Which lines of the items below contain the string "icon", matching case exactly? Gather and copy each such line in full.
<<<<
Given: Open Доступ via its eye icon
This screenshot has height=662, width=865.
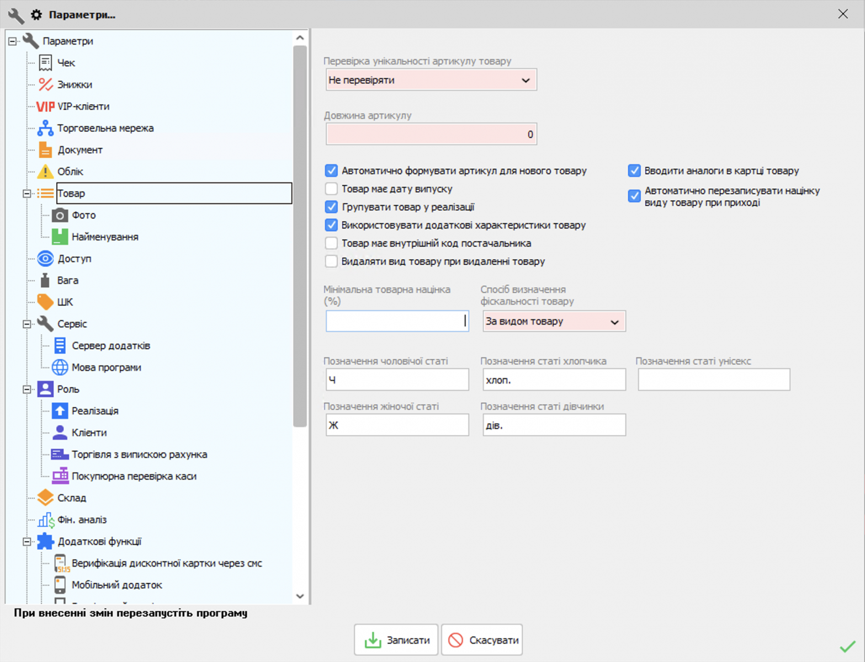Looking at the screenshot, I should pos(45,259).
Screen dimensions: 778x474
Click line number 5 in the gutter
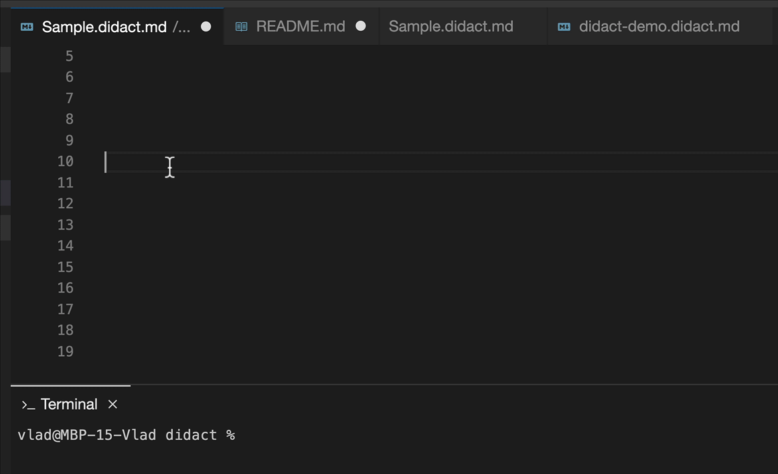[69, 56]
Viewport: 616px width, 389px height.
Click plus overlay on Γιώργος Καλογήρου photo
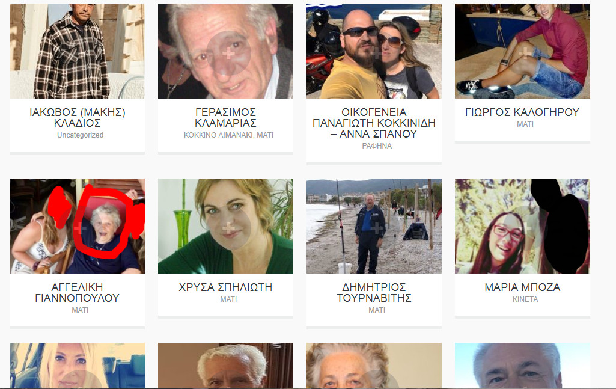point(525,53)

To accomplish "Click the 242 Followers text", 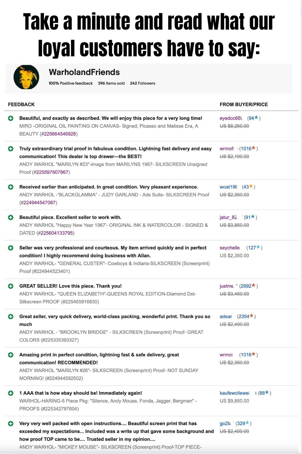I will click(142, 83).
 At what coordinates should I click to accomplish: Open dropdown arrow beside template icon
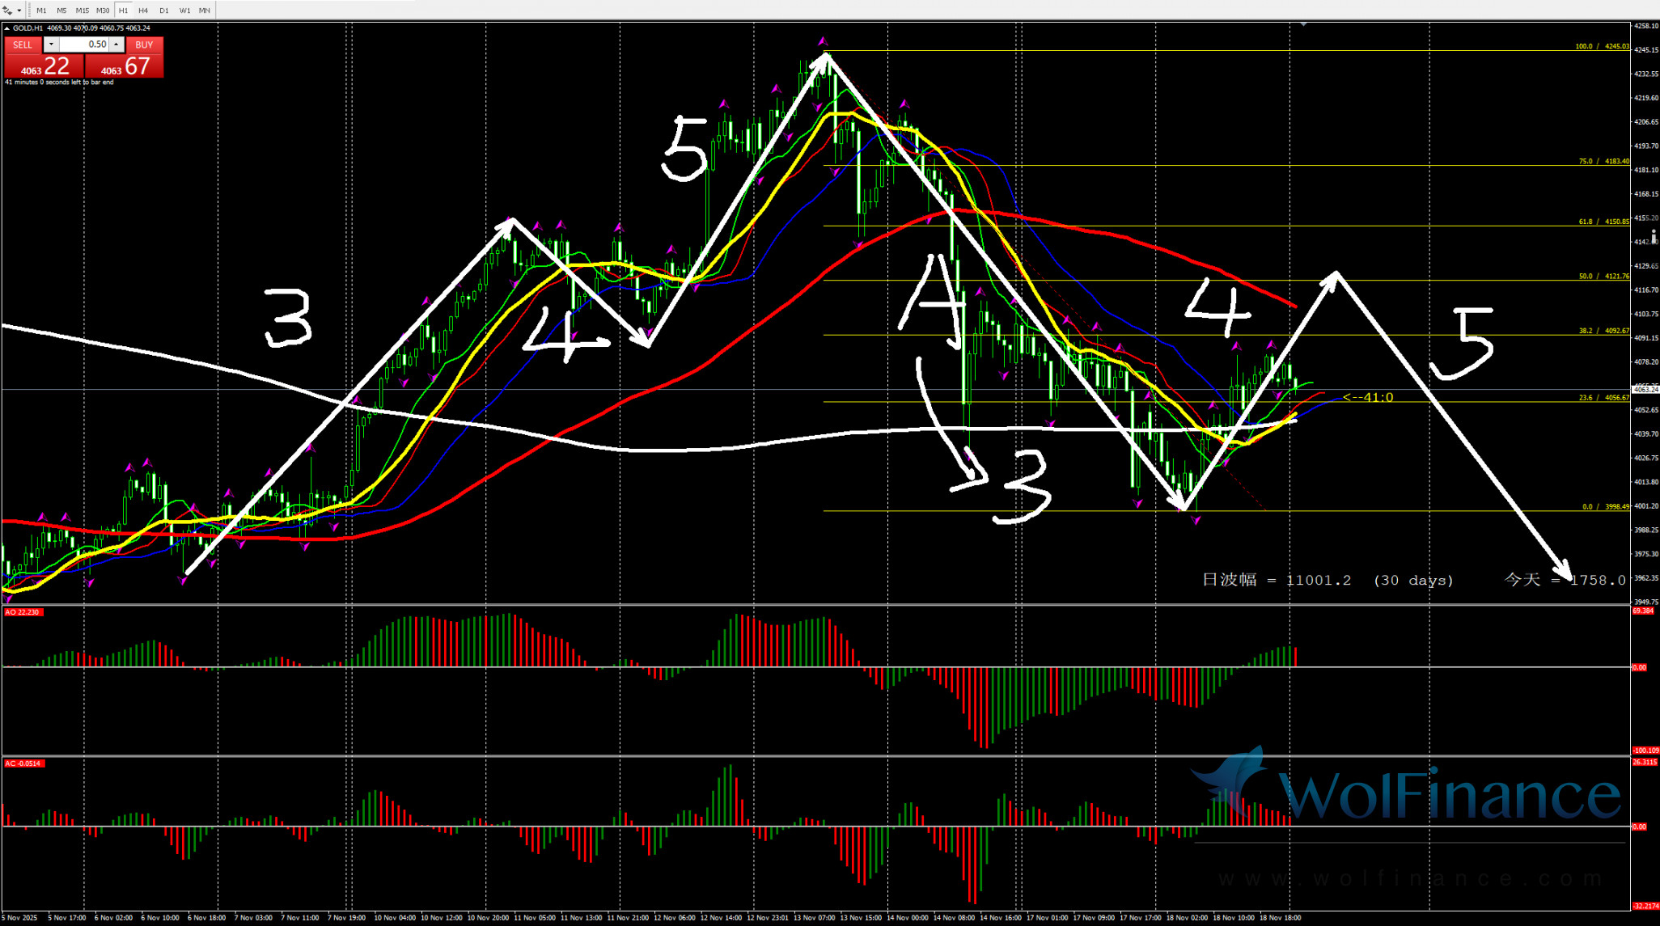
>>>>
= WRITTEN SOLUTION =
Given: Open Доступ via its eye icon
 At what coordinates should I click to accomplish: Open dropdown arrow beside template icon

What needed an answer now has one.